In SHIP.V08.png, let's start at Slot #30 (left of #31, there's no label to it)
The Claw is seen from behind, and rotated 30° left, right?
Imagine the ship is flying ahead of you and that's exactly the angle you're looking at it.
Now, the pilot pulls the ship up. You should see the Claw as depicted in #42 (again, no label to it, but left of #43)
If the pilot continues doing that, your perspective will change again and you'll see the Claw as depicted in #54, right?
So, the Claw's nose is now pointing up about 60° and still rotated 30 ° to the left.
The pilot still doesn't stop his maneuver. What image is next? Imo it should be #61, but rotated in an angle that's not readily available in a slot (ie 90°)
The Claw's nose should now be straight up

And what, if he still doesn't stop his maneuver?
Then the Claw would suddenly turn towards us (as opposed to heading away from us before), but upside down.
For this, there's also no slot readily available. But slot #50 flipped accordingly would be a fit.

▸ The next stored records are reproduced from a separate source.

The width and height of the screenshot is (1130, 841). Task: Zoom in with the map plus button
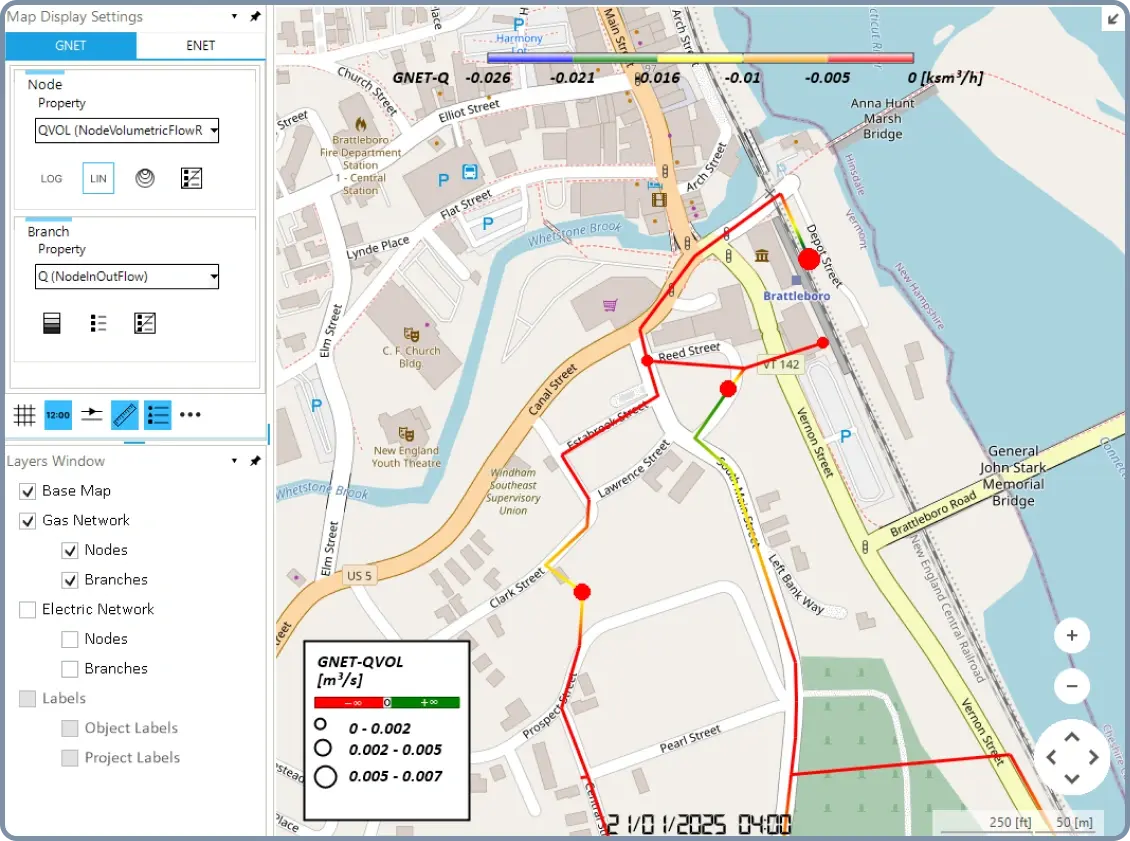[x=1071, y=635]
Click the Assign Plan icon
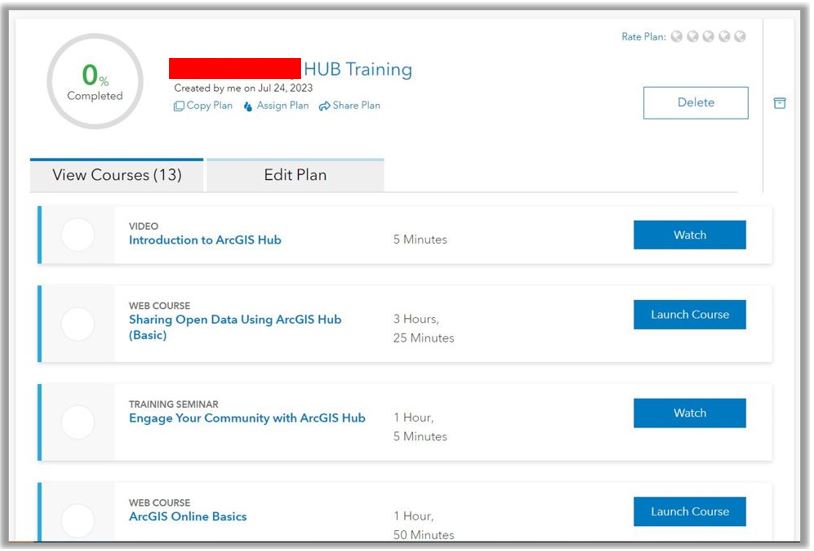 tap(248, 106)
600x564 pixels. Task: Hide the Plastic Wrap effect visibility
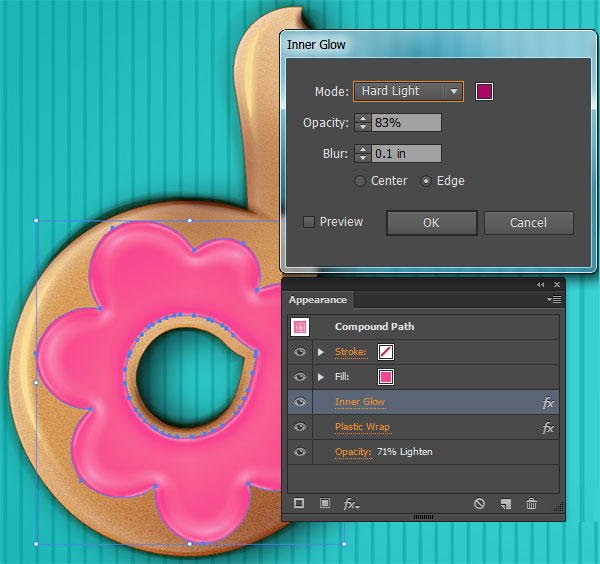[x=299, y=427]
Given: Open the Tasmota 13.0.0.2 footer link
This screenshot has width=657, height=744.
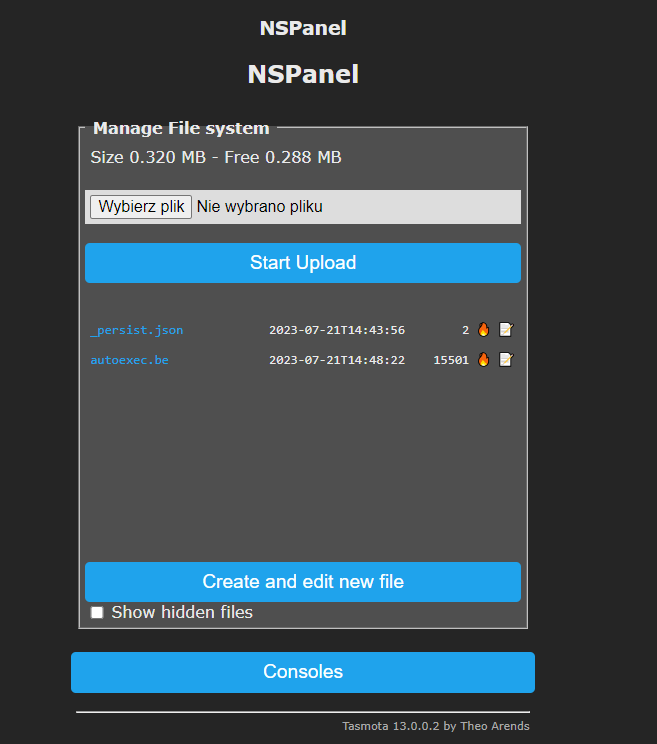Looking at the screenshot, I should coord(436,726).
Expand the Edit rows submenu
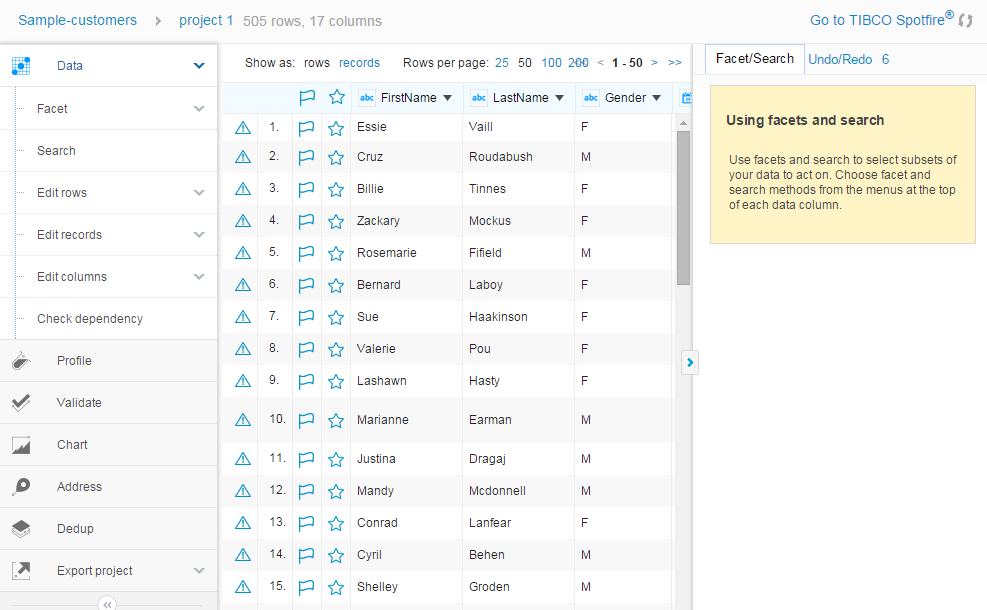The width and height of the screenshot is (987, 610). pyautogui.click(x=199, y=193)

Hard to explain, I hope that makes sense.

Thanks for your time!
 
Imagine a circle around a sphere, from North pole to South pole and back, a full 360 degree. Rotate the circle 30 degrees at a time around the sphere, using the North and South poles as the axis.

Circle 1 = 0 deg
Circle 2 = 30 deg
Circle 3 = 60 deg
Circle 4 = 90 deg
Circle 5 = 120 deg
Circle 6 = 150 deg

There is no need for additional circles, since Circle 7, at 180 deg, is the same as Circle 1. Each circle has 12 images (360 / 30 = 12); the sphere has 6 circles for a total of 72 images (6 * 12 = 72). But the poles are the same images, simply rotated, instead of having six images, you only need one (72 - 5 - 5 = 62 images).

SHIP.V08; 62 Images, Aligned, Expanded.png

This is the same aligned image with the top image (61) and bottom image (00) expanded across the columns and only rotated.
 
Ok, I see now what you meant - and UnnamedCharacter has explained better than I could. Keep in mind that in the game, you would actually see ships at many, many more angles than are stored in the files. I mean, think about it - any of the ships in the game are free to rotate one degree at a time. You're constantly going to be seeing ships from strange angles, and going at strange angles. For this reason, you're pretty much constantly seeing ship sprites rotated and transformed in various ways.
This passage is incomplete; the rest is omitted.